Exercise material:

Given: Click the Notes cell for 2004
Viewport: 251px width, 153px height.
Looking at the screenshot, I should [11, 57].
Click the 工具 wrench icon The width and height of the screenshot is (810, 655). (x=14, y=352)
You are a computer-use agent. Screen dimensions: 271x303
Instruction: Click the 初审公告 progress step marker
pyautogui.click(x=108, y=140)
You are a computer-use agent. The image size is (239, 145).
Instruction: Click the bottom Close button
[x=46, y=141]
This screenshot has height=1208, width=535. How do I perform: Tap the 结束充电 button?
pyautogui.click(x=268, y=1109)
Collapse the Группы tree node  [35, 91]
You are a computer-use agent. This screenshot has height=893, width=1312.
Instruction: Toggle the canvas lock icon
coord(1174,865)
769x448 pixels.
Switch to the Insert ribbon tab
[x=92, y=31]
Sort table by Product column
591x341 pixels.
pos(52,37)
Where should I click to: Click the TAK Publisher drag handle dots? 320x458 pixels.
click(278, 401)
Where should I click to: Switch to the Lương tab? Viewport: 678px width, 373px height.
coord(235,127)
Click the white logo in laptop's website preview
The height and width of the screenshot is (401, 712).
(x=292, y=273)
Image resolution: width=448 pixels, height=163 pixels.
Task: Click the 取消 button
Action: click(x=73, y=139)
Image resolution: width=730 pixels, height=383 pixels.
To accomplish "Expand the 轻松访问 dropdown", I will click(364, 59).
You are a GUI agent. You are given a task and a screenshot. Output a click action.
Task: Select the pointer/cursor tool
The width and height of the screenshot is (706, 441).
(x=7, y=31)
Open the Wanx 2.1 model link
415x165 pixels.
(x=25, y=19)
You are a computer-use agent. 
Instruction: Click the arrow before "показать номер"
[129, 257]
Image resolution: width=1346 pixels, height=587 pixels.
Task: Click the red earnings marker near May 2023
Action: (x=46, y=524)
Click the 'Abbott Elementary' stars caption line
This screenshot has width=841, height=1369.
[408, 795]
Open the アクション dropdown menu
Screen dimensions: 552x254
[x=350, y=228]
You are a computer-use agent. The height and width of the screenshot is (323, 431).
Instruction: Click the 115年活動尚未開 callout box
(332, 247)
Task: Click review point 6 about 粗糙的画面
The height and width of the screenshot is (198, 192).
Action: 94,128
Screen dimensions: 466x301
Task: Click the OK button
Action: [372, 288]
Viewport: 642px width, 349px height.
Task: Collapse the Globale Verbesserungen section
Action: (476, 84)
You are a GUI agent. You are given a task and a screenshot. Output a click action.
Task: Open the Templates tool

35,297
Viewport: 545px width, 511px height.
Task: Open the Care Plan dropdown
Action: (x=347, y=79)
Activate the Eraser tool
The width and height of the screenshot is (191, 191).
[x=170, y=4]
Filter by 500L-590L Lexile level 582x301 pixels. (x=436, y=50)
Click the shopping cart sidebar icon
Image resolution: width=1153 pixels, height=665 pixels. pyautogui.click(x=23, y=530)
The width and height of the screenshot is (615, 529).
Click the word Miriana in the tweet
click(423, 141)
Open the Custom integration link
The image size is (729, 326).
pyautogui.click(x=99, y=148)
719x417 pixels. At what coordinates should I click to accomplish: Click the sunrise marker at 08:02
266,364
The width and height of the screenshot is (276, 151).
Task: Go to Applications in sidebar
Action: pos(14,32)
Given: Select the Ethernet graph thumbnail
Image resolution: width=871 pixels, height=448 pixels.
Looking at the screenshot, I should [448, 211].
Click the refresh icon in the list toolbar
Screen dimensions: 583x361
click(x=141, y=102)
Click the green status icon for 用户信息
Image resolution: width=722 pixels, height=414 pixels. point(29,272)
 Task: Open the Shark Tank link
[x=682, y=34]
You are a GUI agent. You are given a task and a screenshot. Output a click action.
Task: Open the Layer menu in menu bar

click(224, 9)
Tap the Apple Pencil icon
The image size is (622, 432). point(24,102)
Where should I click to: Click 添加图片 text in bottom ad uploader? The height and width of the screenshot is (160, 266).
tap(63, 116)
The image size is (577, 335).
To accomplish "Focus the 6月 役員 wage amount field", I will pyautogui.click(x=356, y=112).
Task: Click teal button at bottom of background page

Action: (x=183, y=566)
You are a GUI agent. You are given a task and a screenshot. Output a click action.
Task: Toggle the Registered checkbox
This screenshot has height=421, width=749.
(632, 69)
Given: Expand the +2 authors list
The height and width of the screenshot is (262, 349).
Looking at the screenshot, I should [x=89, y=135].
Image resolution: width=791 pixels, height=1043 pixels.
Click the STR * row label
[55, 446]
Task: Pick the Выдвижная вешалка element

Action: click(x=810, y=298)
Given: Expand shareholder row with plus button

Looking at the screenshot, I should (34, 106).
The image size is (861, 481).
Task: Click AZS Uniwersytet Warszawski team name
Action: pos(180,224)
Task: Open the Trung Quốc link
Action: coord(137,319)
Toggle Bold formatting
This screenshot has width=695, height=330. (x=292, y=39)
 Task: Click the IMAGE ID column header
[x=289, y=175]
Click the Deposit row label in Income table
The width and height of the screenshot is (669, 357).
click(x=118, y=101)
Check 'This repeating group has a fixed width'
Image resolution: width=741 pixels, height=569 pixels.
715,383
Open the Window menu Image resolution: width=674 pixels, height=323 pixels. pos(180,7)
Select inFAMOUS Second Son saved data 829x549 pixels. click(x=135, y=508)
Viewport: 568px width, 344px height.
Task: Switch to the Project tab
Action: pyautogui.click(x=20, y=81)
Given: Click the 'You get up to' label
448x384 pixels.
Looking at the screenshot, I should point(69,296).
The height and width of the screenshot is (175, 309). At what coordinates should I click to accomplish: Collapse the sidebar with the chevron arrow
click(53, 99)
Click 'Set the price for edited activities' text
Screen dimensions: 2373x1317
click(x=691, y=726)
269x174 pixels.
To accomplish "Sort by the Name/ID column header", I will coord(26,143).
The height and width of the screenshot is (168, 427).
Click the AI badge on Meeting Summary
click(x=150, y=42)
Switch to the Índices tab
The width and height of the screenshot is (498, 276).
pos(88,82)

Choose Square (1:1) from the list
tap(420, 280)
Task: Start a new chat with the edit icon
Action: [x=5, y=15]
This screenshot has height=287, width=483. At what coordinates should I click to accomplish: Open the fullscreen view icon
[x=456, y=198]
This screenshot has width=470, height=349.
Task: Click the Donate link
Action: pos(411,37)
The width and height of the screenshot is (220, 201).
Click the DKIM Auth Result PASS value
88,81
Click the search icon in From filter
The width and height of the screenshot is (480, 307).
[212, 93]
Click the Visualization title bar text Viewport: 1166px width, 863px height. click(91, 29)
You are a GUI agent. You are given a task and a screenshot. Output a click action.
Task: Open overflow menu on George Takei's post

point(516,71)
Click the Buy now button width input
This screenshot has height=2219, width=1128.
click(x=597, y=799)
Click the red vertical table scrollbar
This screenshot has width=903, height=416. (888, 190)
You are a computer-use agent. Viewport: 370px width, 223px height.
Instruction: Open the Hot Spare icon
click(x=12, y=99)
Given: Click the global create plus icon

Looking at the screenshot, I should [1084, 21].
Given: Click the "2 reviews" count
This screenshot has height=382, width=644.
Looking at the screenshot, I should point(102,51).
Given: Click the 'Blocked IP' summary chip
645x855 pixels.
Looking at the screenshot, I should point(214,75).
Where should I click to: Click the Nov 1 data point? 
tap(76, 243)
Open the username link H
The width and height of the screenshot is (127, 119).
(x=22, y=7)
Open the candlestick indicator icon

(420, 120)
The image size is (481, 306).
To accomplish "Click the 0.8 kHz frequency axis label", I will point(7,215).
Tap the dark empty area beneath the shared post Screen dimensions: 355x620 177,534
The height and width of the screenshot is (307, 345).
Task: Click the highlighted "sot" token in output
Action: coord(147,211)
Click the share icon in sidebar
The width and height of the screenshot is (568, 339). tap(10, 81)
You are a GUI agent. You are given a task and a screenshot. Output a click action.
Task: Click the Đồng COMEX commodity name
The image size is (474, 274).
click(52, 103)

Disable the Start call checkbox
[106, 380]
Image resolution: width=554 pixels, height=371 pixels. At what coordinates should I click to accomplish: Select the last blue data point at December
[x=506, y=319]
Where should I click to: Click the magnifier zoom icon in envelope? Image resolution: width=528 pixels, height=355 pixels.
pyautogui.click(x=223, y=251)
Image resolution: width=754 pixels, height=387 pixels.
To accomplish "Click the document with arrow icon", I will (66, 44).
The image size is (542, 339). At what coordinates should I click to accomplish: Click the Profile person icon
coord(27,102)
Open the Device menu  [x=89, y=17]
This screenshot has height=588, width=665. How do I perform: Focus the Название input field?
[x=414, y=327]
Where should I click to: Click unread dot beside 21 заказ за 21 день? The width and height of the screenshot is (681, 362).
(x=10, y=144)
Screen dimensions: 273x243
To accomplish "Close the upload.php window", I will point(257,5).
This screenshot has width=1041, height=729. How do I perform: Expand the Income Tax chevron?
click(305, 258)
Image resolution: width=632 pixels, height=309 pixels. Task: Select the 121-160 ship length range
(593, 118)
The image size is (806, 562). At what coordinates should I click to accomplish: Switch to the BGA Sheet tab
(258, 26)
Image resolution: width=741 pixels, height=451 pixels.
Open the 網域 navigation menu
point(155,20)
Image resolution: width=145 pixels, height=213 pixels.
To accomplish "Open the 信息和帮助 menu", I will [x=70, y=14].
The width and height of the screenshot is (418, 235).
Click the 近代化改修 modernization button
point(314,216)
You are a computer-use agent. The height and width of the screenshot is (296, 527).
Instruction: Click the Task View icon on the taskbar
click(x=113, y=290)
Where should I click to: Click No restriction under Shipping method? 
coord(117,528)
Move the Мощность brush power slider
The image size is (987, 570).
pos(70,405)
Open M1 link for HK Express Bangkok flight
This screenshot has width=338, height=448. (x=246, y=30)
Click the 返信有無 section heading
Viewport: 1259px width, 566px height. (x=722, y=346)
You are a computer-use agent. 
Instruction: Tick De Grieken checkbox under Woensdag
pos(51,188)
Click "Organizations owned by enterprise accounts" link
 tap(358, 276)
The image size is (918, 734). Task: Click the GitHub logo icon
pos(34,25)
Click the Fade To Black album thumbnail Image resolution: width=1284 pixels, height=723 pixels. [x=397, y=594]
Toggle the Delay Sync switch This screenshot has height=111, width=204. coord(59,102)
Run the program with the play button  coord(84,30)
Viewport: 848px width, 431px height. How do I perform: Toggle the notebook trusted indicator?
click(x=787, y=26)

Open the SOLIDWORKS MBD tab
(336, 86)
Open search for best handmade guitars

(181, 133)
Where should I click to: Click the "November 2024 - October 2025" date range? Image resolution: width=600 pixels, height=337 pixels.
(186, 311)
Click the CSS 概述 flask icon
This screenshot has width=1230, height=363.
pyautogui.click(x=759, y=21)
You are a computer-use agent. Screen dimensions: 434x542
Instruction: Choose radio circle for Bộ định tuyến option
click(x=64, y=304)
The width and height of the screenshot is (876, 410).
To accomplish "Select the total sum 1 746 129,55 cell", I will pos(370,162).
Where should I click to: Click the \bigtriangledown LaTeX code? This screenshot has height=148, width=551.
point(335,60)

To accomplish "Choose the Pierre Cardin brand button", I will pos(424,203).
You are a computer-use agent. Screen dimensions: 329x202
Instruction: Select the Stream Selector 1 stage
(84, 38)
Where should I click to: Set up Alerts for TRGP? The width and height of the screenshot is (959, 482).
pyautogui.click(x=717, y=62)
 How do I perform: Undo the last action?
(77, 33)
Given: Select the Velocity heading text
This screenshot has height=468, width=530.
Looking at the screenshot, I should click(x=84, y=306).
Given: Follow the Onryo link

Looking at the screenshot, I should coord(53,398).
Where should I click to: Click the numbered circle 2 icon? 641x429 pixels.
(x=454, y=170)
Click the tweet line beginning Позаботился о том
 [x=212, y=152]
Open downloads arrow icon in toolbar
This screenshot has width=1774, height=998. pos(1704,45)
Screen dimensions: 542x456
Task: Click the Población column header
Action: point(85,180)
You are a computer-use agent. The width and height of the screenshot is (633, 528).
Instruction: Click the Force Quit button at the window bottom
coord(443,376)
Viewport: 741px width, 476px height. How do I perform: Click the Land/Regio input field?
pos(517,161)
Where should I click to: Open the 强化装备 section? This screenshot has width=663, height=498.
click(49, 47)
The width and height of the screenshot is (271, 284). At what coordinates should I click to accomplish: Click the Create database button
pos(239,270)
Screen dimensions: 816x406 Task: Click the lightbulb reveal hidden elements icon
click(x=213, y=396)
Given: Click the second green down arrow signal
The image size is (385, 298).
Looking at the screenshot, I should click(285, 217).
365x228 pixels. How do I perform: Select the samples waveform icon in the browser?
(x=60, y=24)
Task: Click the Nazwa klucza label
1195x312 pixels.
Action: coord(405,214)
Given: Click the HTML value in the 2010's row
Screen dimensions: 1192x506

Your objective: Which lines of the entries above contain the string "computer"? Copy each one.

Exercise answer:
You are a computer-use agent. Screen dimensions: 271x303
You are a computer-use agent. The image size is (239, 145).
You are a computer-use agent. This screenshot has height=893, width=1312.
You are a computer-use agent. 
You are a computer-use agent. The height and width of the screenshot is (323, 431).
You are a computer-use agent. Viewport: 370px width, 223px height.
You are a computer-use agent. The height and width of the screenshot is (296, 527).
You are a computer-use agent. 
You are a computer-use agent. Screen dimensions: 434x542
You are a computer-use agent. Screen dimensions: 329x202
You are a computer-use agent. The width and height of the screenshot is (633, 528).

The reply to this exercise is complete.